On attendait par contre un premier concerto particulièrement intense dans la grande tradition léonine russe. Le grand portail d’entrée fait un instant illusion mais très vite des ralentissements intempestifs viennent bloquer le discours. L’œuvre s’étiole inexorablement. Un second mouvement qui se perd dans une foule de détails inutiles et un finale poussif, prosaïque et achèvent de compléter le massacre. En finale du Reine Elisabeth, c’est consternant !

Une prestation exceptionnelle

Elégance, précision, imagination, Zuo Zhang (Chine, 23 ans) est une fine musicienne dotée de moyens importants. « Allegro » enjoué mais bousculé, scherzo enlevé et parfois grognon, menuet délicieusement chantant, finale impérieux et volontaire : le Beethoven de cette 18e sonate est la rencontre heureuse d’un ton enjoué et de savants effets perturbateurs. Une belle imagination de timbres domine l’attaque de l’imposé : elle prélude à un dialogue vivifiant avec l’orchestre qui nous vaut des moments d’une belle complicité. La partition de Petrossian trouve enfin sa juste perspective.
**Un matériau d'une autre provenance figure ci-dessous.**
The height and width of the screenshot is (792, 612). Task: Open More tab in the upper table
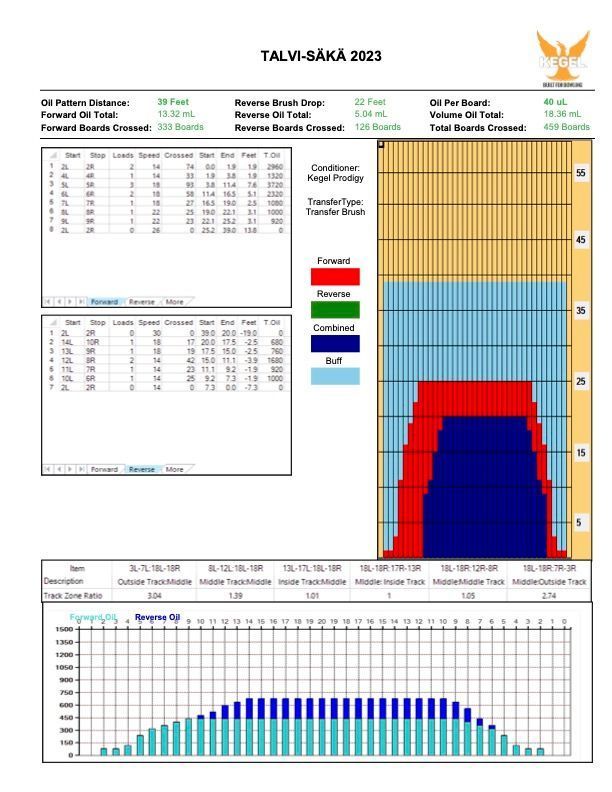174,301
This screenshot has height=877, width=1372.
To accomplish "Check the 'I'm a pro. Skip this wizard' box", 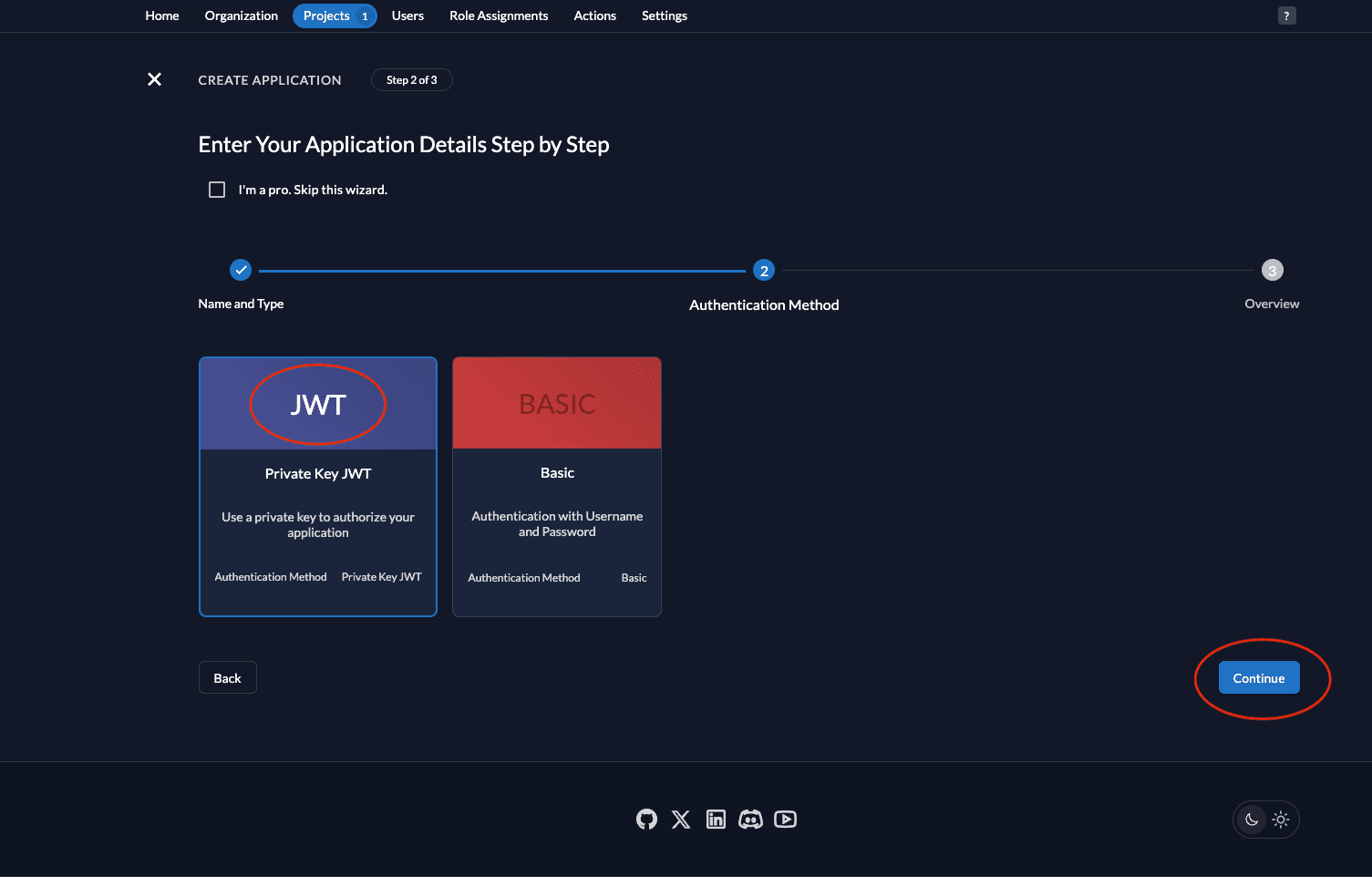I will (217, 190).
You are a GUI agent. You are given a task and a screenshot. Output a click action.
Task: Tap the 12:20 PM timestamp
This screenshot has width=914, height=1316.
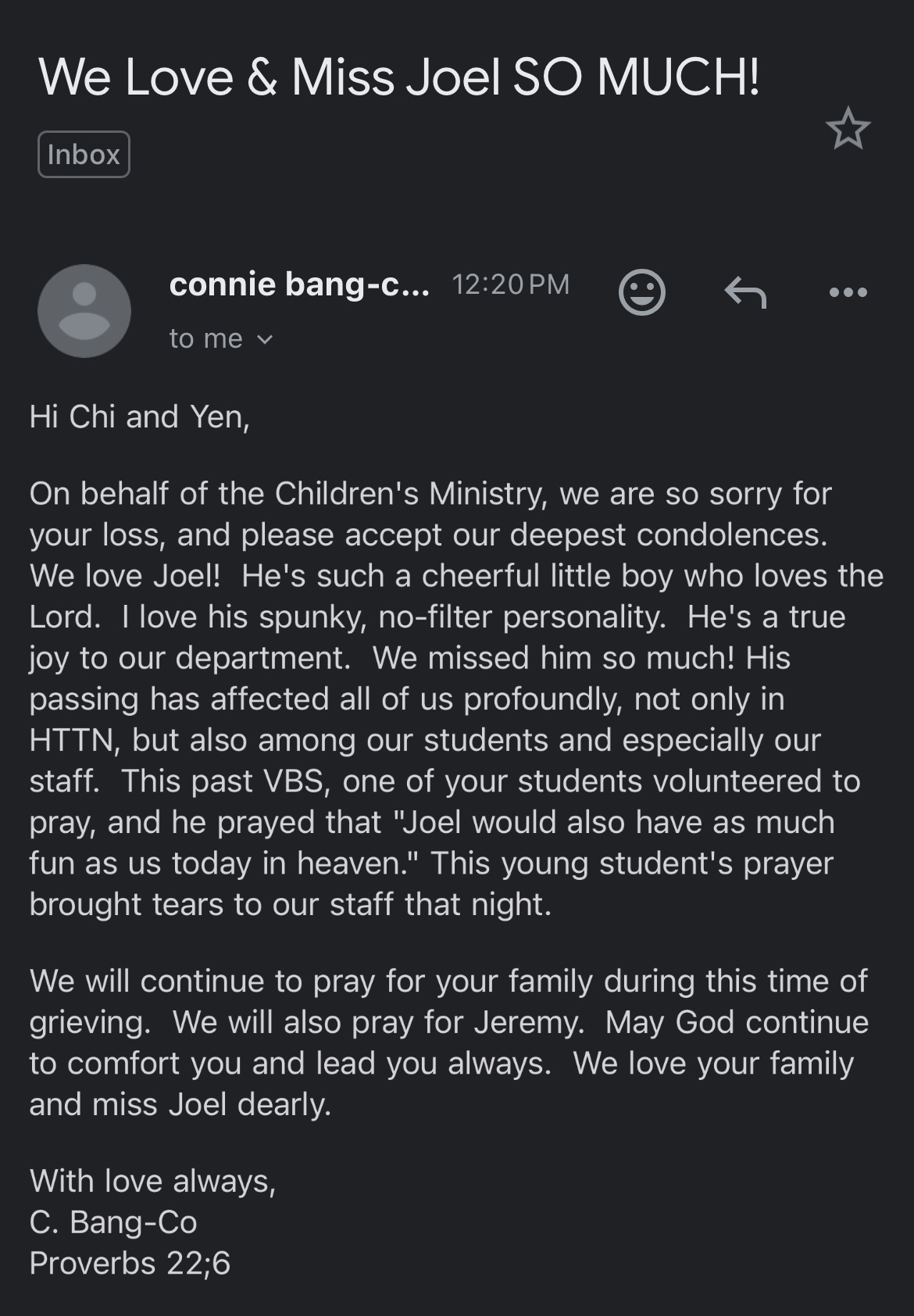pos(510,284)
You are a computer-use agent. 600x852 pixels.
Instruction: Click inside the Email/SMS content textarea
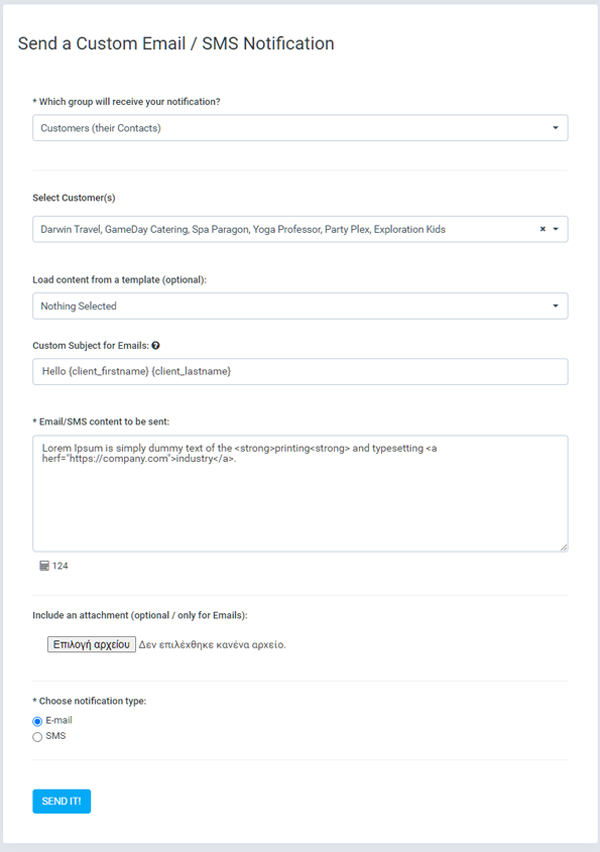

Sonorités superbes et profondes, qualité du chant, justesse des phrasés, le premier mouvement du concerto de Tchaïkovski a beaucoup de classe. Il a aussi un sacré aplomb que l’on n’attendait peut-être pas de cette candidate. Du relief, de l’énergie, de la vigueur, on est bien face à un des grands concertos romantiques. Un « andantino semplice », savoureux et aérien, tout en suggestions fantasques et un finale aussi vigoureusement emporté que solidement charpenté confirment, au-delà de la fine musicienne, l’existence d’un sacré tempérament. Une prestation qui dépasse par son panache nos espoirs.